The Awards are not easily achieved and entail a huge amount of individual challenge and personal commitment. We are pleased to see a growing number of our students recognising the benefit of challenging themselves to take part in the scheme.

Year 10 student, Kate Christie reports on her first practice expedition: ‘On Sunday the 12th of May, we left the College on buses to the Hunua Ranges. We arrived at the campsite around 11am and were briefed on the expectations, requirements and were put into groups before getting on our way.

The weather during our time increased the difficulty of many parts of the hike. Throughout Sunday, the rain fell steadily, making some parts of the track extremely slippery. However, our weather, although seemingly dismal, actually enhanced our overall experience in many ways. It made us feel as though we were in the middle of nowhere, as we made our way through streams and climbed steep muddy slopes to get to the view that was well worth it.

My group and I felt a strong sense of accomplishment as we reached different milestones throughout the tramp. Reaching the summit was a particular highlight for me, getting to take in the incredible view that we had walked for hours to see!
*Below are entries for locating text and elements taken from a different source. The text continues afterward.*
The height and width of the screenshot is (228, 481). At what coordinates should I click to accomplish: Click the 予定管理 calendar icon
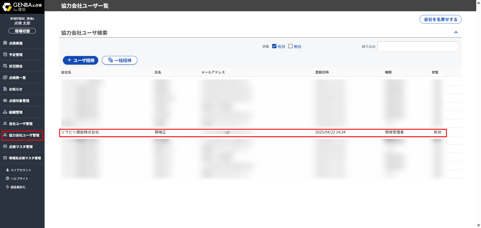[x=5, y=55]
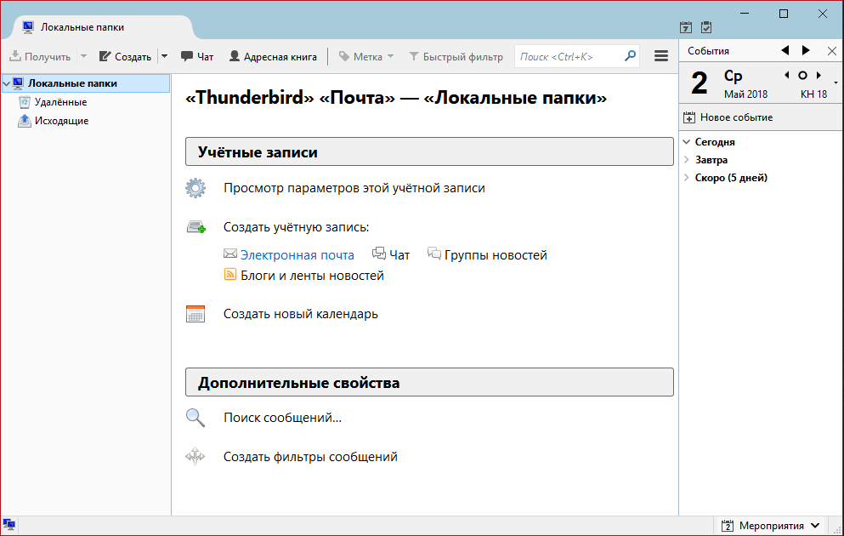Expand the Завтра events section

[687, 160]
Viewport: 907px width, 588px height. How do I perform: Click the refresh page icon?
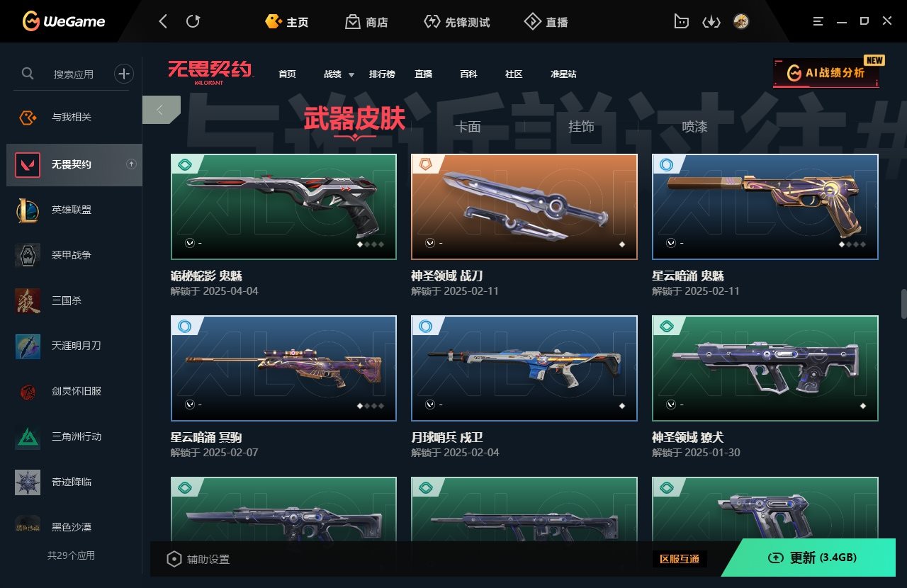[x=193, y=21]
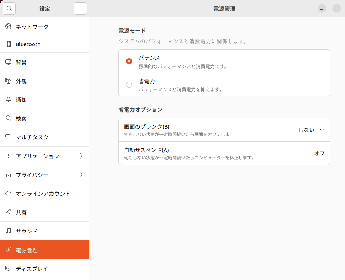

The equipment that we packed was vital due to our unfortunate weather. We needed a lot of gear to ensure that our experience went smoothly. The importance of the correct, quality equipment couldn’t be stressed enough, as the difficulty of the tramp is certainly heightened if you don’t have the right equipment.

As the night fell on Sunday, the weather became increasingly windy and rainy, and many students had some unfortunate experiences with water in their tents, their tents flying off and some being cold during the night.

Many of us weren’t as prepared as we would have liked to have been for these circumstances, therefore, it was a tough night for a lot of people. Though this weather was challenging, by morning everyone was prepared and excited to undergo the second day of the tramp and return home after what would turn out to be a fantastic, but tough two days.

Food was another key aspect of the overall experience. As we were constantly moving, we were likely to consume more calories than usual. So, having appropriate foods for snacking throughout the duration of the tramp, as well as a dinner that filled us up, was necessary.

On Sunday evening, many of the students opted for dehydrated meals, whilst others chose pasta, soup and more.

Teamwork and co-operation were something many people strived for in their groups. Groups that communicated clearly were able to navigate well and maintain high spirits throughout the tramp and get the most out of the experience.

Overall, this tramp was an amazing experience. It challenged us both physically and mentally, and we got to hike alongside some great people. Although, many of us encountered difficulty at some point, we were determined to finish in good time and high spirits, maintaining the smiles on our faces. I feel I was very prepared for the qualifying tramp and look forward to what Motutapu Island has to bring for the qualifying expedition!’